*Assigned task*
All lines in the records below with the word "agent" must be returned.

Top of Data to process

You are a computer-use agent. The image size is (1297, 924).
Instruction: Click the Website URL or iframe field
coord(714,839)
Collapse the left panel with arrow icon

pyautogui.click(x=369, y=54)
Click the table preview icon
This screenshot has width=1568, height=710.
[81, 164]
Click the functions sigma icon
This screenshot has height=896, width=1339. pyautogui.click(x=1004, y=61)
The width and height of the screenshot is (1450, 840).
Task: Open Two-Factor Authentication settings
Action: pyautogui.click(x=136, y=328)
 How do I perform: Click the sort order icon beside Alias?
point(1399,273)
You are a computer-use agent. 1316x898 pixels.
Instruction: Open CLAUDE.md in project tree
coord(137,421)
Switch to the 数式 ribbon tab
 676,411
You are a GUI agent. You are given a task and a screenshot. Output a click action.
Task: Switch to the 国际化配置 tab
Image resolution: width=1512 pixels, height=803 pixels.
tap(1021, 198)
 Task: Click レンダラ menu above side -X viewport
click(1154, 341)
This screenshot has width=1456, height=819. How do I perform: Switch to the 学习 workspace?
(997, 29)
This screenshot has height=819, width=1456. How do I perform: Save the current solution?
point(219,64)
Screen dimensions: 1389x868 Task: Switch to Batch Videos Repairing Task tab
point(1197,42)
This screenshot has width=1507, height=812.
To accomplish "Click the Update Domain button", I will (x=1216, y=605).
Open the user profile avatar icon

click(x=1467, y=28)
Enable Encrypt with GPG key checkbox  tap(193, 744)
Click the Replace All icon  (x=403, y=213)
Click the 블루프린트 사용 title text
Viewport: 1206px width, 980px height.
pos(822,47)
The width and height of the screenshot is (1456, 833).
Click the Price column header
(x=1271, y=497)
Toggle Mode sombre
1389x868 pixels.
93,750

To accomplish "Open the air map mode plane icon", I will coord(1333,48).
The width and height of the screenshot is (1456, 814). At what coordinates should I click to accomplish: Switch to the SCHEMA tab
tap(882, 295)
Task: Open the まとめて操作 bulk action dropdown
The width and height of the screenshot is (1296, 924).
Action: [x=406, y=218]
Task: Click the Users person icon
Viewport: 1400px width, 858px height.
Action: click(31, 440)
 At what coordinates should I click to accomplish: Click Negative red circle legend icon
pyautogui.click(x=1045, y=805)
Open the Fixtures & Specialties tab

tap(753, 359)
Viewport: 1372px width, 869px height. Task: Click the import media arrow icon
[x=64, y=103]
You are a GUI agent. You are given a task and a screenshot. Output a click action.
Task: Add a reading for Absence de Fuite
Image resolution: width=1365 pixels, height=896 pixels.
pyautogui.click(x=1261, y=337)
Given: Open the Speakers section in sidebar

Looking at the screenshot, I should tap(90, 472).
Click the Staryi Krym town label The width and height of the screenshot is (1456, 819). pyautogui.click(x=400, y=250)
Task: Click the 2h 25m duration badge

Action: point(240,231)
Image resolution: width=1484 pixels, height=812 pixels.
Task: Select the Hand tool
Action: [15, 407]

Bottom of Data to process

*Response*
You are a computer-use agent. The image size is (1297, 924).
You are a computer-use agent. 1316x898 pixels.
You are a GUI agent. You are given a task and a screenshot. Output a click action.
You are a GUI agent. You are given a task and a screenshot. Output a click action.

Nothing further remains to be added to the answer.